Certains candidats essayent de définir des normes de l'extérieur : dénonciations des "excès", appel au plafonnement, etc. : mais quel est le juste niveau ? N'est-ce pas à l'entreprise de décider ce qu'elle veut faire de son argent ? Oui mais… qui est l'entreprise ? Comment fait-elle pour "vouloir" sur ce sujet ? C'est cela la vraie question, à laquelle François Bayrou répond : l'entreprise, c'est à la fois les investisseurs et les travailleurs ; les dirigeants ont des comptes à rendre à chacun d'entre eux.
Pour mémoire, la proposition du patronat (code AFEP-MEDEF) va dans le sens inverse en suggérant que les comités de rémunération soient composés "majoritairement d'administrateurs indépendants". Cela veut dire 1) faire échapper le sujet aux personnes qui y ont un intérêt légitime (investisseurs et salariés) ; 2) faciliter l'envolée scandaleuse des rémunérations : car ces "indépendants" dépendent étroitement des réseaux dirigeants du tout-Paris ; ils risquent fort de se comporter en courtiers de place, ayant plus à gagner à la complaisance envers ces dirigeants, qu'à leur mettre la pression en coupant leurs salaires et avantages !
Dans un article que j'avais co-signé dans la revue Sociétal en 2009[1], nous écrivions :
Les principaux dirigeants se sont accordés ces dernières années de fortes hausses de rémunérations, tout en limitant celles des autres cadres et salariés … et cela a désolidarisé cadres intermédiaires et dirigeants.
=> Si les dirigeants veulent retrouver cette solidarité, ils devront accepter que l’échelle des rémunérations dans l’entreprise, la répartition des gains entre catégories de personnel, soit sujette à discussion et à consensus entre ces catégories de personnel.
Entre 1984 et 2006, le salaire des cadres a augmenté de 67%, celui des chefs d’entreprise de 136%.
Cette divergence des rémunérations est une cause essentielle de discorde et de perte de confiance entre « management intermédiaire » et direction générale.
La solution semble aussi simple que le problème : il faut une entente pour qu’en interne, l’échelle des rémunérations soit jugée juste.
Aujourd’hui ce débat passe par l’extérieur de l’entreprise, les médias, le politique.

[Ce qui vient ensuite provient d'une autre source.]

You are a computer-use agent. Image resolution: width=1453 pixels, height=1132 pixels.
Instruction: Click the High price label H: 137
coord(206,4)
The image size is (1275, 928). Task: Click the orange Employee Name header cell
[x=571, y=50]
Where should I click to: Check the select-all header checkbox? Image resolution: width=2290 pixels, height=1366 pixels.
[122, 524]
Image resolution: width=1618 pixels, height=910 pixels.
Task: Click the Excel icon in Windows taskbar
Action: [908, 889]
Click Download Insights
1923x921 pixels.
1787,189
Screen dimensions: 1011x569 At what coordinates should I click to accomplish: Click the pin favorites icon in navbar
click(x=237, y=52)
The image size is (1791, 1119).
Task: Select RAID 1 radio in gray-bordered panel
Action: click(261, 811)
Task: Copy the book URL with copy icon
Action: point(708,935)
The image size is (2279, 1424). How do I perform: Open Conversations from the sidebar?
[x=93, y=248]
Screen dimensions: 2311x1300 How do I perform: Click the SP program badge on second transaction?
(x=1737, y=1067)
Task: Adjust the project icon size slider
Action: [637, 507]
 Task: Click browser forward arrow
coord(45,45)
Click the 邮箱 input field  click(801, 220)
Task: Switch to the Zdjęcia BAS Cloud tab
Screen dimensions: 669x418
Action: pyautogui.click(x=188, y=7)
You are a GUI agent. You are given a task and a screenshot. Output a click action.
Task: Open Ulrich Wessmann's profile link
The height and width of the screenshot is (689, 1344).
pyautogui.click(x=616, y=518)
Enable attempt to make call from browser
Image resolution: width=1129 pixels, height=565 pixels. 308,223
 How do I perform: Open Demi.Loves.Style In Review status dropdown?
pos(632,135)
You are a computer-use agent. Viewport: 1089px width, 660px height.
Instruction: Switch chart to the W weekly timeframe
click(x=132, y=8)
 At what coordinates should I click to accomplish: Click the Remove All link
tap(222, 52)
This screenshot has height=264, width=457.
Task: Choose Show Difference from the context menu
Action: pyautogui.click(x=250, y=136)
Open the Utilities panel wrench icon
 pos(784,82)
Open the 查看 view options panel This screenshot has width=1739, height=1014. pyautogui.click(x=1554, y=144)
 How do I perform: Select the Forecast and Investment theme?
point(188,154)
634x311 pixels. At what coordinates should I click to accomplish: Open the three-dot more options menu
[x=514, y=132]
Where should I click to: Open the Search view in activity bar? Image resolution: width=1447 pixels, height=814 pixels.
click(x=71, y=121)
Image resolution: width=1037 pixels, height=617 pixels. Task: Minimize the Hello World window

L’entreprise a tout à gagner à le mener en son sein, par exemple sous forme de négociation organisée, de façon à obtenir une solidarité de ses salariés face à d’éventuelles interrogations de l’extérieur.
Notes
[1] PDF du sommaire.
Concernant la rémunération des dirigeants et la proposition de Bayrou :
je me pose la question des entreprises concernées : si ce sont uniquement les grandes entreprises, alors le vote se transformera en réferendum du pour ou contre le patron en place avec campagne active des syndicats (on peut compter sur eux.) Si ce sont les PME (disons par exemple moins de 250 salariés) : étant dans le bain personnellement, je vois très mal l'application concrète d'une telle mesure.
Bref, je trouve que ça ressemble aux propositions des autres partis (exemple 60.000 profs supplémentaires pour le PS) et que FB dénonce à savoir quelque chose de complètement inapliquable... ou alors il faut revoir complètement la pensée collective et son rapport à l'argent : belle utopie !...
Je fait une contre-proposition (!) : combattre le mal par le mal : proposer des avantages aux entreprises et aux dirigeants qui mettent en place une politique de rémunération équilibrée et raisonnée. Pour cela il faudra bien sûr définir des critères mais ça ne me semble pas irréaliste (progression annuelle par rapport à l'inflation et au résultat de l'entreprise, mise en place de ratios entre plus petit salaire et plus gros salaire...)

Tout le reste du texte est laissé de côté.